The T-100, which wrapped up almost 12 hours earlier in the day, was an equally close race. Fairbanks musher Eric Butcher was able to stay out front, finishing first at 5:14 a.m.
“That was a nice 100 miles that will help prepare my team for the (Yukon) Quest in two weeks,” Butcher said.
Like Kasilof musher Jon Little won the T-100 last year prior to competing in the Quest, Butcher said he wanted to use the race for distance training, instead of risking an injury by pushing the dogs the further distance in the T-200.
Eric Butcher crosses the finish line at 5:14 a.m. on Sunday to claim victory in the T-100 Sled Dog Race.
Photo by Joseph Robertia
Butcher, a two-time Quest 250 champion and 2005 Iditarod contender, had a team of largely 4- to 6-year-old dogs that had run in the Last Great Race. He was considered the team to beat by many in the T-100. Other mushers didn’t make his win easy for him.
“I had some tough competition,” Butcher said.
One of the toughest competitors for Butcher was Jon Little’s handler, Timm Nelson, who ran a team of seven yearling pups and three adult dogs, yet managed to finish one minute behind Butcher. Nelson had overcome a few hurdles to get within striking distance of Butcher.
“I had kind of a slow start. I got a bad tangle on my first pass. I lost a dog and got it back and had to switch out leaders, but after that I started moving fast,” he said.
Nelson, who has been mushing less than a year, said he was satisfied with his second-place finish.
“I’m happy with how it turned out.
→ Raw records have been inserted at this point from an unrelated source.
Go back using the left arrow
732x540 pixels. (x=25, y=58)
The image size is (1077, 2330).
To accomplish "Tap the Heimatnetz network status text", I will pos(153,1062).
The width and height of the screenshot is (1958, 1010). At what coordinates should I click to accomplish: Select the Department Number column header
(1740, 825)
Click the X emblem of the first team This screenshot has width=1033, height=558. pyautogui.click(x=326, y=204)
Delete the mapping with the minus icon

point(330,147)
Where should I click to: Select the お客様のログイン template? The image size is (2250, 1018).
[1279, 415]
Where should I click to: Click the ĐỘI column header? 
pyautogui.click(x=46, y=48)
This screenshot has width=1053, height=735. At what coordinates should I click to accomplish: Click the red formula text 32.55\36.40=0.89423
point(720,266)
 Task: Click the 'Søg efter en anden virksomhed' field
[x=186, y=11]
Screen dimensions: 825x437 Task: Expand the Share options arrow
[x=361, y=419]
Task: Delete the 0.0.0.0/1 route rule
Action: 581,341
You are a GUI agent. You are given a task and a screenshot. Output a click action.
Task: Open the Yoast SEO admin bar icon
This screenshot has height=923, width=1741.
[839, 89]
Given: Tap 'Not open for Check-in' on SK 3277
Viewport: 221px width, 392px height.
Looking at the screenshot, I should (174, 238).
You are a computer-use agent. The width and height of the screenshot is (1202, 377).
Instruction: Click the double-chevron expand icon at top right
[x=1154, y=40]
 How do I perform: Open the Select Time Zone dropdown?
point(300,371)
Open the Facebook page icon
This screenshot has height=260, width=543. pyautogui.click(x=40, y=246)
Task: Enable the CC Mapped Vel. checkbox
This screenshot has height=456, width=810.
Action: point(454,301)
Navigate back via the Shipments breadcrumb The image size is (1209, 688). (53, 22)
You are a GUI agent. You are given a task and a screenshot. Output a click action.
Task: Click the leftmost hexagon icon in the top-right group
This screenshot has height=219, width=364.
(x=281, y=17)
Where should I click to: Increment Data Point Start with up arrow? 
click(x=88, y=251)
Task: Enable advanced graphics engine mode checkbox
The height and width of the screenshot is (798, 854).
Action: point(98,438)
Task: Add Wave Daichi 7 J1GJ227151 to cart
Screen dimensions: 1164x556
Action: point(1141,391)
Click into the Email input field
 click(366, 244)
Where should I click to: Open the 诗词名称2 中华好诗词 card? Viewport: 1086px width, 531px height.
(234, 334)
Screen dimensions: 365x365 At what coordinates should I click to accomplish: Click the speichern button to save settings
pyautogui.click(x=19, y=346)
The dogs moved as fast as I wanted them to go,” he said.
Not far behind Nelson, Kasilof musher Colleen Robertia finished third at 5:22 a.m., and like Nelson, Robertia also was running a team comprised of young dogs eight yearlings pups and two adults. She, too, was happy with her dogs’ performance.
The fourth place position the last spot to pay out in the T-100 was a race within the race as Sterling musher Jeremy Malloy and Kasilof musher Ed Pearson battled it out, the latter claiming fourth in the end.
Malloy said that, despite the two mushers kicking and pedaling like madmen, it was a gentleman’s race to the end. He described how at one point Pearson’s team got off trail and cut across a lake, which ended up being a bit of a shortcut. When the trails reconnected and Malloy met back up with Pearson, he had stopped his team to make up the time difference to Malloy, so things were fair.
“It showed a lot of sportsmanship,” Malloy said.
Robertia told a similar tale of Pearson, describing how he held back his team while she dealt with a tangle in a section of trail that wasn’t safe for passing.
“I’ve been in that situation before and had people pass me and I swore I would never do that to someone,” Pearson said.
Pearson’s weren’t the only acts of sportsmanship in the 100-mile race. Three mushers Will Faulkner and Joshua Hudson of Kasilof and Trese Sweden of Denali held back their teams for 15 minutes to shine their headlamps toward Kasilof musher Dave Hampton, who had gotten off trail in the highcountry of the Caribou Hills during a wind storm that had drifted snow over the trail in several sections.
“He was in a quandary, so we shined our lights so he could see where the trail was. We shined them until he started coming down,” Faulkner said.